#### Extracted records:

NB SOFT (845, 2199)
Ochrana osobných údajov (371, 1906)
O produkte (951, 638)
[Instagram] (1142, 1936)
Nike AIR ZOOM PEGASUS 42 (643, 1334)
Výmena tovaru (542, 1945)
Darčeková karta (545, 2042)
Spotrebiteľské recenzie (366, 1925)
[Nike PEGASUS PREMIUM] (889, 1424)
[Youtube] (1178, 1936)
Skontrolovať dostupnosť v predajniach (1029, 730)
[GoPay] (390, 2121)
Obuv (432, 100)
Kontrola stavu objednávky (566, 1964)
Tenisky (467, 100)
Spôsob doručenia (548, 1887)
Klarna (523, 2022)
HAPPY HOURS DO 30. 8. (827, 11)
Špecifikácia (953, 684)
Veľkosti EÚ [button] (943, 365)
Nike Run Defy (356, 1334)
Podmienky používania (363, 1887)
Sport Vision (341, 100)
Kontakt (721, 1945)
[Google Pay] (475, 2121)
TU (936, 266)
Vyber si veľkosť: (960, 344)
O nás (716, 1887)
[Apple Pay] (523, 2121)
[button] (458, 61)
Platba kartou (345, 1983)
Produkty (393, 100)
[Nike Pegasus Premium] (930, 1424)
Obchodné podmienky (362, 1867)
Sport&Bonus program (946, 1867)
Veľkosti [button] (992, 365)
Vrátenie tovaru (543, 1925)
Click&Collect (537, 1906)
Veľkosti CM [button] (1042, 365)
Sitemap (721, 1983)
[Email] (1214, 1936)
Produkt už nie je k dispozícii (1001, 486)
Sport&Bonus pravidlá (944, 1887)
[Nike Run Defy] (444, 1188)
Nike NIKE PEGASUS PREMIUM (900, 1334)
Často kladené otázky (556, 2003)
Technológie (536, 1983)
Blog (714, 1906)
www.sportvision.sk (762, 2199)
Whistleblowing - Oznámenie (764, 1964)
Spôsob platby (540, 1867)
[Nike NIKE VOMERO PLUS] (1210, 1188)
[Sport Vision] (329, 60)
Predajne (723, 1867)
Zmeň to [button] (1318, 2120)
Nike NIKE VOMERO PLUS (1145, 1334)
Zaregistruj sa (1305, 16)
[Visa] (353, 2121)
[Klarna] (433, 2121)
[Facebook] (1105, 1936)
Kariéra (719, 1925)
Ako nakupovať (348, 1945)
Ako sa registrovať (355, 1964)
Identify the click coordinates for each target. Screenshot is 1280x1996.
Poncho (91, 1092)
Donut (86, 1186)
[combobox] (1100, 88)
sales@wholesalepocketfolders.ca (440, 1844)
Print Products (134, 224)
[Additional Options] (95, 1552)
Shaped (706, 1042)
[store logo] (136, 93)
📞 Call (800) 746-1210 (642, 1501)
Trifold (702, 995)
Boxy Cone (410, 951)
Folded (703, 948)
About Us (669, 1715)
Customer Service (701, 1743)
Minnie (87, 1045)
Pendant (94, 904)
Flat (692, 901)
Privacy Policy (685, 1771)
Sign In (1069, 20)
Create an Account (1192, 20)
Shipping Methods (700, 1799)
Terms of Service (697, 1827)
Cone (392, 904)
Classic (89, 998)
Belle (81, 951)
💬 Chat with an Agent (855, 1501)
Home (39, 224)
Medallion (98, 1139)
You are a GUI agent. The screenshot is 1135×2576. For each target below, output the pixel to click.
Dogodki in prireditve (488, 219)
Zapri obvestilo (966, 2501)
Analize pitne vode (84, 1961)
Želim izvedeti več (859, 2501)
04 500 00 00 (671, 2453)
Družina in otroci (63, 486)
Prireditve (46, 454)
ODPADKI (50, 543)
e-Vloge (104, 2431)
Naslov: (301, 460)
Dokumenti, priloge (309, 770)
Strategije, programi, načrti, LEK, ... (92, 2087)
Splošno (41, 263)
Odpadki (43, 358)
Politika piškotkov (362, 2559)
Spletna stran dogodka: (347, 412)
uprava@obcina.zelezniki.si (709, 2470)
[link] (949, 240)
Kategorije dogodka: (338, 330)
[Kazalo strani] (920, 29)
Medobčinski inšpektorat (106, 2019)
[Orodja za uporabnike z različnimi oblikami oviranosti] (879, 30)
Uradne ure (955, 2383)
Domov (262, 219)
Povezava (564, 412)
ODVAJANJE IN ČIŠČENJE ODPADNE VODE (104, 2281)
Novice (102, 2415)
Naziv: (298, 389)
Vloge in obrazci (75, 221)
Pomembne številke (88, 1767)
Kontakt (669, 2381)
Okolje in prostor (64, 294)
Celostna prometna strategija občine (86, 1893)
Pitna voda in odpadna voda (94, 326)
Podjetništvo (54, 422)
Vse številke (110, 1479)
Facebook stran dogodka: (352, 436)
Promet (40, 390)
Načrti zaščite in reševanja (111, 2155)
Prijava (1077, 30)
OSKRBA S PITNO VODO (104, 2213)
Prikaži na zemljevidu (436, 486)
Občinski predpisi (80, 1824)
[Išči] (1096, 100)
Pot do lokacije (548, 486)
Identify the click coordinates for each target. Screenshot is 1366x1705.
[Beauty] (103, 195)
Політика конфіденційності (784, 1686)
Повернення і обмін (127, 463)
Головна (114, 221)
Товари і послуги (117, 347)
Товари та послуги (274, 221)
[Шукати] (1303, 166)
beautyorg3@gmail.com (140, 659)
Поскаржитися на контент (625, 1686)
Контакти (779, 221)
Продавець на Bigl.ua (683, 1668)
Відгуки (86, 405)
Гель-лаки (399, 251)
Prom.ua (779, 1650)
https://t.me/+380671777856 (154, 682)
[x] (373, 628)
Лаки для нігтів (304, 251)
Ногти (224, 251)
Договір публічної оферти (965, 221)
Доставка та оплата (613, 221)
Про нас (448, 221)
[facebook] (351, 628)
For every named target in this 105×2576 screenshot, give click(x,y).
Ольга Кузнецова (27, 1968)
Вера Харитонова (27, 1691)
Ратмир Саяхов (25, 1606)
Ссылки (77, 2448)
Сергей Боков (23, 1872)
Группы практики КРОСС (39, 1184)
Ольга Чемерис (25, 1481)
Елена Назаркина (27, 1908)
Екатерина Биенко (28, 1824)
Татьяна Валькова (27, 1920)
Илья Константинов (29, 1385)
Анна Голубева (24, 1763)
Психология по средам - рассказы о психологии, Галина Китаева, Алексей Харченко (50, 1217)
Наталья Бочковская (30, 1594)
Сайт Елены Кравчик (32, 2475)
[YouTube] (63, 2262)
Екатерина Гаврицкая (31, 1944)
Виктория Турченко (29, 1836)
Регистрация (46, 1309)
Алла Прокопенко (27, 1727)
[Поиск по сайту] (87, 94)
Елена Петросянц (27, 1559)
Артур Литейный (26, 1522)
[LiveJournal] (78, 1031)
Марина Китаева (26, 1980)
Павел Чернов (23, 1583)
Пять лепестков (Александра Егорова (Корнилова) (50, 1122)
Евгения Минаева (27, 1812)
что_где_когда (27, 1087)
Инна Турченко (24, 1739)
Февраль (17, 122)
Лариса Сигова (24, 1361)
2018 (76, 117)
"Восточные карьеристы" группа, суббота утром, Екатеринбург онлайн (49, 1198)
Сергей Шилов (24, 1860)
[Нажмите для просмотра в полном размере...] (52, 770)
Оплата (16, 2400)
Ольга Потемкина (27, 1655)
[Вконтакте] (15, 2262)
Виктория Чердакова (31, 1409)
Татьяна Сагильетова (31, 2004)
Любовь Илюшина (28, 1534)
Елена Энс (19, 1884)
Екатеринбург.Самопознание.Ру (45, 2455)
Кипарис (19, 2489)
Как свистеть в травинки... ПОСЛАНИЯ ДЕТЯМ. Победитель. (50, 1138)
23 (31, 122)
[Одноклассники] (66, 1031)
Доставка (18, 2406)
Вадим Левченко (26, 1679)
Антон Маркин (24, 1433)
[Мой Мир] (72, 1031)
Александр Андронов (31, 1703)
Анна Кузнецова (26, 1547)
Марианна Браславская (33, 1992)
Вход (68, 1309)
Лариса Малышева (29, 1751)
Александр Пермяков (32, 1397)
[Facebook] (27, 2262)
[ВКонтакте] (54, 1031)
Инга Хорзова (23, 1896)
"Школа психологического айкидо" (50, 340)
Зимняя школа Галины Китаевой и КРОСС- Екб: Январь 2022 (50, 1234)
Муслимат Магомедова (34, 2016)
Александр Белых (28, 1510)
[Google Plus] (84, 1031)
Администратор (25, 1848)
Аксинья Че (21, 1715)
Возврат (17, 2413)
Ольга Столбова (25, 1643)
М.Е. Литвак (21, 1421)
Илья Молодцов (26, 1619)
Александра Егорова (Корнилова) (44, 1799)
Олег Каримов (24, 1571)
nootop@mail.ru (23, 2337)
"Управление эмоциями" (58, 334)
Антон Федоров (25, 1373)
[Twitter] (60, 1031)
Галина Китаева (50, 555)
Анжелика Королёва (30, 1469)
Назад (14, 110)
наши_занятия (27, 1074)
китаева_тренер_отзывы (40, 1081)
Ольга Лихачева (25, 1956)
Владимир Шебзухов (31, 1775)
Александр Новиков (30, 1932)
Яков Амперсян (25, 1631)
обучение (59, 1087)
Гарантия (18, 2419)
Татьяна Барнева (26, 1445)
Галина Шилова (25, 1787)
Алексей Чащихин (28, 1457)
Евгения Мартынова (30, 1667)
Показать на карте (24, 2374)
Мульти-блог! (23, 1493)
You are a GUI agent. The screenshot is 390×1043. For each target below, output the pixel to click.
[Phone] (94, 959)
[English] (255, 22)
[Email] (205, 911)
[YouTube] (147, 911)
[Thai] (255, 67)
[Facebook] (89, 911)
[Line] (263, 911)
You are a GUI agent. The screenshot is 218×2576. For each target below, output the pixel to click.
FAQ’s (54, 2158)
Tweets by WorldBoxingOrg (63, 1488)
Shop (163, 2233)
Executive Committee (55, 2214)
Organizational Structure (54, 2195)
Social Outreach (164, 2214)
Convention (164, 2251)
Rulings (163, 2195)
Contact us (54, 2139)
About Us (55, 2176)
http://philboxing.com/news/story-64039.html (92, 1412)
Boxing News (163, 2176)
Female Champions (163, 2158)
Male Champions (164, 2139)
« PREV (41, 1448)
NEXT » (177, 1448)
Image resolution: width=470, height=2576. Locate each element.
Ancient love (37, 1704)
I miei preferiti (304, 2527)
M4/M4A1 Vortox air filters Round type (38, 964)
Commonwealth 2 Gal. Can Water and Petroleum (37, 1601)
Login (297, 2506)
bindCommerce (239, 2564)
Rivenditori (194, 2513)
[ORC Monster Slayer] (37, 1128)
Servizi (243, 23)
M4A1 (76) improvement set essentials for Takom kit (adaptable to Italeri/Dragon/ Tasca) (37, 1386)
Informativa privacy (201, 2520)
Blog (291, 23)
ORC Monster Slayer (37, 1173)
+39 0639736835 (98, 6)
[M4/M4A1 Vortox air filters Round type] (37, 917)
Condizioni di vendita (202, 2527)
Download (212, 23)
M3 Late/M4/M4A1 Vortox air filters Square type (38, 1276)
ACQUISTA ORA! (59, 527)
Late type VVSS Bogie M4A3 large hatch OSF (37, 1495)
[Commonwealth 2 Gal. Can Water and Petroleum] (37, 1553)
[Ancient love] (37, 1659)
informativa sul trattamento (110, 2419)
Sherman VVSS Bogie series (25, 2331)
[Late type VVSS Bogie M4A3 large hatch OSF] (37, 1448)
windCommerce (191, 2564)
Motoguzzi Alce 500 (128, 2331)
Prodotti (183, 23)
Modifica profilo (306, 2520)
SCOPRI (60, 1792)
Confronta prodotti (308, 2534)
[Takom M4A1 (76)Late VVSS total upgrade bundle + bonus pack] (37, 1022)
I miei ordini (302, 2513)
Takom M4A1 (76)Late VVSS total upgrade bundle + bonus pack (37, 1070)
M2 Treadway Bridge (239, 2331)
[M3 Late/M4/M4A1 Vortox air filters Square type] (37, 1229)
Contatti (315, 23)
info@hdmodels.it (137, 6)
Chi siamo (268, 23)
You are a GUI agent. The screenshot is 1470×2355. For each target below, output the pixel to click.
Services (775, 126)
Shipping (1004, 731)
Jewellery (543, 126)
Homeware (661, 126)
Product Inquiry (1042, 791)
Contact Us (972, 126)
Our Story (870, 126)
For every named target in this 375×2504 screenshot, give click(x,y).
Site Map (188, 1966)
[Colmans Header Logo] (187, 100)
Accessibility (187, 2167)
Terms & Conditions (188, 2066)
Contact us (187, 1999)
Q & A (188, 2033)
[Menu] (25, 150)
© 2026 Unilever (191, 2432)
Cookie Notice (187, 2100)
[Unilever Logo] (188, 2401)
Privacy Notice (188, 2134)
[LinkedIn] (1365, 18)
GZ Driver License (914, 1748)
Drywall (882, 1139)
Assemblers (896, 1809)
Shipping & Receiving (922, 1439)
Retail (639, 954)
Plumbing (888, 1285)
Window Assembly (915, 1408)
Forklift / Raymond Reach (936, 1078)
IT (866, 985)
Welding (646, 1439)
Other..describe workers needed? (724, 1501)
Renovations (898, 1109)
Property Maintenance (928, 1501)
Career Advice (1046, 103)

#### To do:
Only the lines above from the line containing "Vloge in obrazci (75, 221)" through the line containing "Pot do lokacije (548, 486)" should be retyped, exactly and with both ends included.

#### Answer to this exercise:
Vloge in obrazci (75, 221)
Pomembne številke (88, 1767)
Kontakt (669, 2381)
Okolje in prostor (64, 294)
Celostna prometna strategija občine (86, 1893)
Pitna voda in odpadna voda (94, 326)
Podjetništvo (54, 422)
Vse številke (110, 1479)
Facebook stran dogodka: (352, 436)
Promet (40, 390)
Načrti zaščite in reševanja (111, 2155)
Prijava (1077, 30)
OSKRBA S PITNO VODO (104, 2213)
Prikaži na zemljevidu (436, 486)
Občinski predpisi (80, 1824)
[Išči] (1096, 100)
Pot do lokacije (548, 486)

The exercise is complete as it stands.